Graduate student Matt Heverly (ENG'05) (right), who came to BU to further study robotics and controls, and Pierre Dupont, an ENG associate professor of aerospace and mechanical engineering, who has recruited Heverly to a team developing technology for fetal cardiac surgery. Photograph by Vernon Doucette

The Air Up There

As a member of NASA's Spirit Atmospheric Advisory Team, Withers spoke nightly with NASA officials by telephone during the final stages of Spirit's seven-month, 300-million-mile voyage to Mars and for several days after it landed on January 3, analyzing data that helped gauge the spacecraft's performance. And as a consultant to Britain's failed Beagle 2 Mars mission, the twenty-eight-year-old native of England wrote computer programs that, had the spacecraft survived, would have helped scientists and engineers reconstruct its trajectory through the Martian atmosphere.

Spirit and Opportunity slowed their entries into the Martian atmosphere by aerobraking, using the atmosphere to direct their trajectories and slow down without rockets. "If Spirit had descended straight down through the Martian atmosphere, there would not have been enough air to absorb its speed," Withers says. "So when it entered the upper atmosphere at twenty times the speed of sound, or about five kilometers per second, it traveled more horizontally than vertically, at an angle of only about fifteen or twenty degrees. During the last ten to twenty kilometers of its descent, it lost the rest of its speed, until a parachute opened up at an altitude of between five and ten kilometers. Eventually, stabilizing rockets brought it to almost a dead stop about ten meters above the ground, its cocoon of airbags inflated, and it dropped to the ground and bounced several times."

Spirit's fiery descent is helping scientists learn more about the cold, thin Martian atmosphere. "Instruments on board Spirit measured the aerodynamics the spacecraft experienced when it passed through the atmosphere," Withers explains. "With that information, and with our knowledge of Spirit's shape and mass, other engineers and I were able to determine the density, pressure, and temperature of Mars's atmosphere, from its outer regions all the way down to where the spacecraft hit the dirt."

_Source data:_
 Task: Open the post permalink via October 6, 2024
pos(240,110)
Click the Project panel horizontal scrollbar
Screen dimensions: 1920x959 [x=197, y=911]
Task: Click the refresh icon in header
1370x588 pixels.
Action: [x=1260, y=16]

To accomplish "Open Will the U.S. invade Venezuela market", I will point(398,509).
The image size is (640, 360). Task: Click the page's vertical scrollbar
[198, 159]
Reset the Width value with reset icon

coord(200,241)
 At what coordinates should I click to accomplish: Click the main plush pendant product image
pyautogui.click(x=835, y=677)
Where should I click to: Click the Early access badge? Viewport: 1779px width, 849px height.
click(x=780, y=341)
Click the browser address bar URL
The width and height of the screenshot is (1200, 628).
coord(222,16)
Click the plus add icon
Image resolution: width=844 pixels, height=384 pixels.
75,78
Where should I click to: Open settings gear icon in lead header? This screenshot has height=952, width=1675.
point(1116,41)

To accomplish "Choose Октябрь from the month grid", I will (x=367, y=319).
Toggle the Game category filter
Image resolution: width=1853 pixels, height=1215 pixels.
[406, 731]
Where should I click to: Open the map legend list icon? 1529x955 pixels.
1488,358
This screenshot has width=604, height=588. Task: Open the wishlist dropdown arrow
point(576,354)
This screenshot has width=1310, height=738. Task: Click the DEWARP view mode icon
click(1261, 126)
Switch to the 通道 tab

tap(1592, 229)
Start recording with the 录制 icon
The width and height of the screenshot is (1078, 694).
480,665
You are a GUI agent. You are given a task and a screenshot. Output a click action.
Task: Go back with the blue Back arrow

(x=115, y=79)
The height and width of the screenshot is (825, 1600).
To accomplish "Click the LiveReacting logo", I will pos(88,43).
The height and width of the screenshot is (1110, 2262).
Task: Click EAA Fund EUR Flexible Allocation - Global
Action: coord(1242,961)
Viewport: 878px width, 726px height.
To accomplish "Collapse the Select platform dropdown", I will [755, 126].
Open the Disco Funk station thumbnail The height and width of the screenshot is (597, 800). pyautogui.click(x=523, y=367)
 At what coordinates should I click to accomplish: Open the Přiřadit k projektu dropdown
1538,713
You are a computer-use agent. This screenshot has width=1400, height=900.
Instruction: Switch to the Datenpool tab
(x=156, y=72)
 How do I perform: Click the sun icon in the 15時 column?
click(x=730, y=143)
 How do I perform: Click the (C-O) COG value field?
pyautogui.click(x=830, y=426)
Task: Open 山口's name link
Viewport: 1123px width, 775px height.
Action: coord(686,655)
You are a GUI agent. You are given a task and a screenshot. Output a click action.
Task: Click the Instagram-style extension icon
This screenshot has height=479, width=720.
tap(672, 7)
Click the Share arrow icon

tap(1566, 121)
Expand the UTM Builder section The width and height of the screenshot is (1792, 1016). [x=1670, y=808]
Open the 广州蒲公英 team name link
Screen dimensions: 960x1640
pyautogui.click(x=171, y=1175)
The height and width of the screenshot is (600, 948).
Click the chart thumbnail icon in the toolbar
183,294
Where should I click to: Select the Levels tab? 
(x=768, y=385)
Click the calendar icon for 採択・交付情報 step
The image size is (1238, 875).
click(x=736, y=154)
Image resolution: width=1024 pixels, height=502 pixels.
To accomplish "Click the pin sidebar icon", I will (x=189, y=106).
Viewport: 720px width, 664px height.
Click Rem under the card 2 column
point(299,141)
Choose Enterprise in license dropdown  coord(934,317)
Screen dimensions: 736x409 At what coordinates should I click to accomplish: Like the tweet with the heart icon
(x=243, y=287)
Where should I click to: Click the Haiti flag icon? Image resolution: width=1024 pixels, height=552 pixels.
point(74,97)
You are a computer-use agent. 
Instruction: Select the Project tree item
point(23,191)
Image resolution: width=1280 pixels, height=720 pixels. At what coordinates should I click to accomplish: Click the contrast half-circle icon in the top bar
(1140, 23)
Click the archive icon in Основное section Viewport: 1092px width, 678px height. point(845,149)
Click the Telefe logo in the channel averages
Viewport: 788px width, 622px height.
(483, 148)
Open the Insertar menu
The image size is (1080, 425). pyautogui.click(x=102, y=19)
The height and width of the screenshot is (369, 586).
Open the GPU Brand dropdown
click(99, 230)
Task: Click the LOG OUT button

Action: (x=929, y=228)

_Study questions:_
a: For each statement, say whether it agrees with the article about Spirit's descent to Mars, answering yes or no and quoting the deciding words of that article. (i) Spirit entered the upper Martian atmosphere at about five kilometers per second. (ii) Spirit's parachute opened at an altitude above twenty kilometers. (iii) Withers wrote computer programs for the Beagle 2 mission.
b: Carry on the article about Spirit's descent to Mars, picking up after its final sentence.
The records play no part in what is asked here.

_Per-task answers:_
a:
(i) Yes: "at twenty times the speed of sound, or about five kilometers per second"
(ii) No: "a parachute opened up at an altitude of between five and ten kilometers"
(iii) Yes: "wrote computer programs that, had the spacecraft survived, would have helped scientists and engineers reconstruct its trajectory through the Martian atmosphere"

b:
	Paul Withers, CAS research associate. Photograph by Vernon Doucette

Martian air contains mostly carbon dioxide and weighs only about one percent of Earth's nitrogen-oxygen atmosphere. "Atmospheric pressure on Mars is much lower than on Earth," Withers says. "If you blew up a balloon on Earth and released it on Mars, it would explode immediately. Another distinguishing feature of the Martian atmosphere, and one that poses interesting scientific questions, is that in winter the gas that makes up the atmosphere freezes to the surface near the poles, so that the volume of the atmosphere can actually change by as much as 25 percent between summer and winter. That has no parallel on Earth."

The major scientific finding emerging from these missions, Withers says, will be a detailed understanding of how the temperature changes from the top to the bottom of Mars's atmosphere. "The spacecrafts' measurements may also help us understand how areas of heat move around in the Martian atmosphere," he says. "In addition, by looking at atmospheric temperatures, we can determine the structure of clouds that the spacecraft might have passed through, such as if they're made of carbon dioxide, water, or some other component of the atmosphere."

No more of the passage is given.